I have successfully compiled parallel version of SU2 on our HPC cluster having Intel Broadwell nodes. I made changes in parallel_computation.py so as to make mpirun command for running SU2_CFD in parallel. On single node I can see a linear scaling with number of mpi processes but when executing same script through batch mode using SLURM on multiple nodes, performance is degrades.

I tried simulation of Turbulent ONERA_M6 testcase.

Thanks in advance for your suggestions / help in this regard

Attached is slurm script to submit job

You may want to refer to SU2_PY/SU2/run/interface.py to see how the mpi command is called from the python scripts, to make sure that this works with your cluster. You can also set the SU2_MPI_COMMAND in your config file to set something customized without needing to modify the python scripts.
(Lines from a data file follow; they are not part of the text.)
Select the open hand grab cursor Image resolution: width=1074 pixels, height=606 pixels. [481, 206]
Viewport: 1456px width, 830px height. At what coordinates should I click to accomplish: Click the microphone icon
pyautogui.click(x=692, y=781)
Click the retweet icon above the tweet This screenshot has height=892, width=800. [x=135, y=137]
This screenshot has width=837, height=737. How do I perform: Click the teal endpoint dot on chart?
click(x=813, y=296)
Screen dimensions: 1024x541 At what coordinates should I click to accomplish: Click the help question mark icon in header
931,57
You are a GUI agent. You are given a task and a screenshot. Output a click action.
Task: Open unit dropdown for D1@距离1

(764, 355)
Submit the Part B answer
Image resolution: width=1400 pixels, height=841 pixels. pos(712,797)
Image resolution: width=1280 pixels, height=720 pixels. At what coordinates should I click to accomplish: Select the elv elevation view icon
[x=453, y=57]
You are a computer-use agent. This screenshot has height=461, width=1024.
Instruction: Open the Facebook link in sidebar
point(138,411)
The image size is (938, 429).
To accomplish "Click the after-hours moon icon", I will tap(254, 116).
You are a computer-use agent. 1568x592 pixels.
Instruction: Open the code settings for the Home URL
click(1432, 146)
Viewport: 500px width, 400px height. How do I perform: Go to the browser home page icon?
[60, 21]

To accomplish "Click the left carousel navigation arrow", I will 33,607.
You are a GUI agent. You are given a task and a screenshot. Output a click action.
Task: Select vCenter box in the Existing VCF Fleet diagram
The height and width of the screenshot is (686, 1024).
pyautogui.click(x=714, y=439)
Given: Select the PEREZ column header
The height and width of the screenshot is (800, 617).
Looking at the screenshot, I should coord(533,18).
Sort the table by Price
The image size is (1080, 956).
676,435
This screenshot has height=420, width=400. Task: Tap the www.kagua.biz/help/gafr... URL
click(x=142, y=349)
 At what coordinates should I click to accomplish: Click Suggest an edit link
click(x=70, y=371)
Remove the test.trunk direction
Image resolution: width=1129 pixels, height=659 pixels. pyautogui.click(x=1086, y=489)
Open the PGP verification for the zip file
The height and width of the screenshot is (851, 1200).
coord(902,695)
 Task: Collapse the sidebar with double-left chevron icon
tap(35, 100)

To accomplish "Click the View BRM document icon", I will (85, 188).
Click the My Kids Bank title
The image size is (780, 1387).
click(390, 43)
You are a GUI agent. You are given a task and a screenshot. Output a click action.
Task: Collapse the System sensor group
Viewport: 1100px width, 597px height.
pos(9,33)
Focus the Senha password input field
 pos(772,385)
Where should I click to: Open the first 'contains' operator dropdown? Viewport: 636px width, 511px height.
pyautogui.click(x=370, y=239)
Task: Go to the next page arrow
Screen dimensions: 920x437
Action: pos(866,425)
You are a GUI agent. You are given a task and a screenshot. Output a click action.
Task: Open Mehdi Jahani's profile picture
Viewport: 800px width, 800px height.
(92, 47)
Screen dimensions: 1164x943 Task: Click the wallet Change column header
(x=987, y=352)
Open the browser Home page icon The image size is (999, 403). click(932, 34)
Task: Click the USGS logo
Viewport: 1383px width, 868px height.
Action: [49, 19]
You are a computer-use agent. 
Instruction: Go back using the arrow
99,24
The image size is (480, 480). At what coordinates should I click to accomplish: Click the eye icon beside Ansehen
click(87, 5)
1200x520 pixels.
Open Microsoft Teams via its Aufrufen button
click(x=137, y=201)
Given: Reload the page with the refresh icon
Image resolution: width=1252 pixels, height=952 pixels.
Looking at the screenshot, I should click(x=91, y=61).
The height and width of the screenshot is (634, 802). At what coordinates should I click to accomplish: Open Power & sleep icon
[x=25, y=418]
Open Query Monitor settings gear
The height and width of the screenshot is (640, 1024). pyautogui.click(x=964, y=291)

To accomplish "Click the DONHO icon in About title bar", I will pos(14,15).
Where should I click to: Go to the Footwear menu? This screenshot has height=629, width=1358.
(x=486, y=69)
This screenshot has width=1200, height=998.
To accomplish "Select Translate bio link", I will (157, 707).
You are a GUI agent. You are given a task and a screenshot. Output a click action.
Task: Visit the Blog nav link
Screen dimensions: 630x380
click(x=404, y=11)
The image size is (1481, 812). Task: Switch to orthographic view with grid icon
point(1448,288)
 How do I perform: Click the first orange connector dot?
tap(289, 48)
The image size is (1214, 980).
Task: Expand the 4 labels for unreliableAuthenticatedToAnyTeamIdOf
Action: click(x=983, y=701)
Sometimes multiple nodes each with several processors scales worse than multiple processors within a single node because information now has to travel between multiple nodes rather than just within a single node - and, what sometimes surprises people, is that it actually matters how long the cable is that connects the nodes. However, on most modern clusters it shouldn't be so extreme as to prevent you from benefiting from multiple nodes. If it is an extreme difference you can try running other parallel programs that require communication between processes, or contacting your system administrators about what they expect for the difference in communication between vs within nodes, and tips on compiling in a way to optimize for the specific cluster architecture.